Estética fenomenológica

A fenomenologia de E. Husserl exerceu profunda influência na estética do século XX, originando correntes de investigação muito diversificadas, mas que, no entanto, concordam em algumas opções fundamentais de ordem tanto fi-losófica como metodológica. A estética aproximou-se da fenomenologia para encontrar um fundamento às suas ambições epistemológicas, um remédio contra o risco de limitar as suas investigações a impressões puramente subjectivas e a um estímulo para acompanhar de perto as práticas artísticas contemporâneas, em relação às quais a fenomenologia se revelou instrumento teórico de particular eficácia.
A base de confronto entre as duas disciplinas resulta da estreita analogia, ocasionalmente evidenciada pelo próprio Husserl, que liga a perspectiva estética e a perspectiva fenomenológica.
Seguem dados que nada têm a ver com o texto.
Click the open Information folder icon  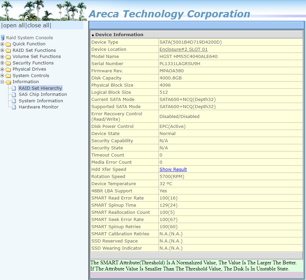(8, 82)
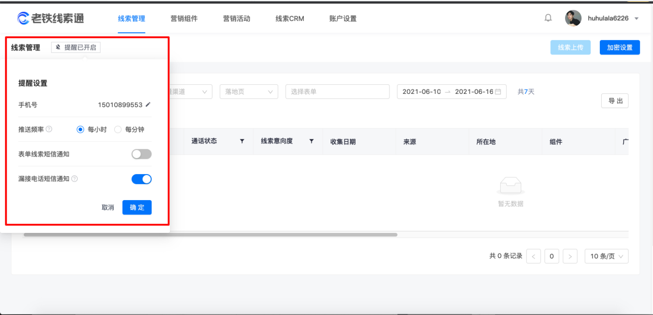Open the notification bell icon
653x315 pixels.
pyautogui.click(x=548, y=18)
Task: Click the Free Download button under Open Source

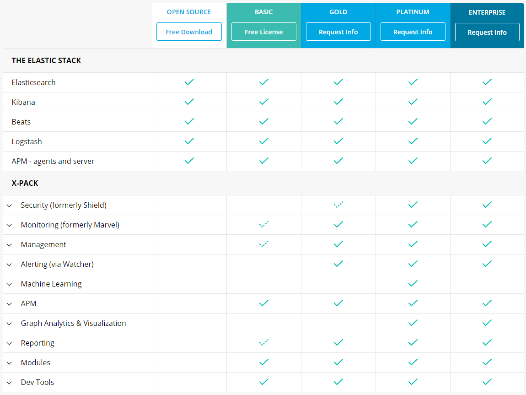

Na primeira, de facto, parecem configurar-se de maneira espontânea os mesmos requisi-tos teóricos que a fenomenologia exige como pressupostos metodológicos: antes de mais, a «redução» dos conteúdos da experiência à dimensão de significado que se apresentam à consciência como valores de uma objectividade ideal (ou eidética); depois, a epokê , através da qual o observador se liberta das suas convicções habituais para descrever sem preconceitos os conteúdos do objecto resultante da primeira redução (motivo que a estética fenomenológica pôs em relação com o tema tradicional do DESINTERESSE estético); por fim, o reconhecimento do papel constitutivo da subjectividade na génese e na estruturação dos acontecimentos.
Em virtude destas analogias, foi possível interpretar o conjunto da fenomenologia como teoria estética, fundamentando-a como ontologia que assume o fenómeno estético como seu referente exemplar (O. Becker, F. Fellmann) ou instrumento privilegiado de investigação (M. Merleau-Ponty).
De um modo geral, contudo, a estética fenomenológica seguiu o caminho oposto, aplicando ao campo estético as análises e os procedimentos descritivos elaborados por Husserl em contexto filosófico. Baseando-se na postura antipsicologista e antinaturalista que caracteriza a globalidade da reflexão husserliana, a estética fenomenológica conheceu diferentes fases de desenvolvimento consoante se referia à chamada fase «realista» do seu pensamento, que se inspirava nas Investigações Lógicas (1900-1901), à fase resumidamente definida como «idealista», inaugurada pela obra Ideias para uma Fenomenologia Pura (1913), ou ainda às investigações sobre a correlativa função transcendental do binómio sujeito-objecto que ocupam os últimos anos do seu trabalho.
Os primeiros discípulos de Husserl acentuam, sobretudo, o momento realista da EXPERIÊNCIA ESTÉTICA e elaboram a teoria fenomenológica do OBJECTO ESTÉTICO considerado na sua autonomia estrutural e de significado (W.. Conrad), ou então no específico valor ontológico que assume enquanto OBRA DE ARTE (R. Ingarden). A estética fenomenológica desenvolve-se assim de maneira sistemática como descrição do carácter artístico dos diferentes âmbitos da criação estética (literatura, pintura, música, cinema, etc.) e influencia com os seus contributos as estéticas emergentes do FORMALISMO e do estruturalismo.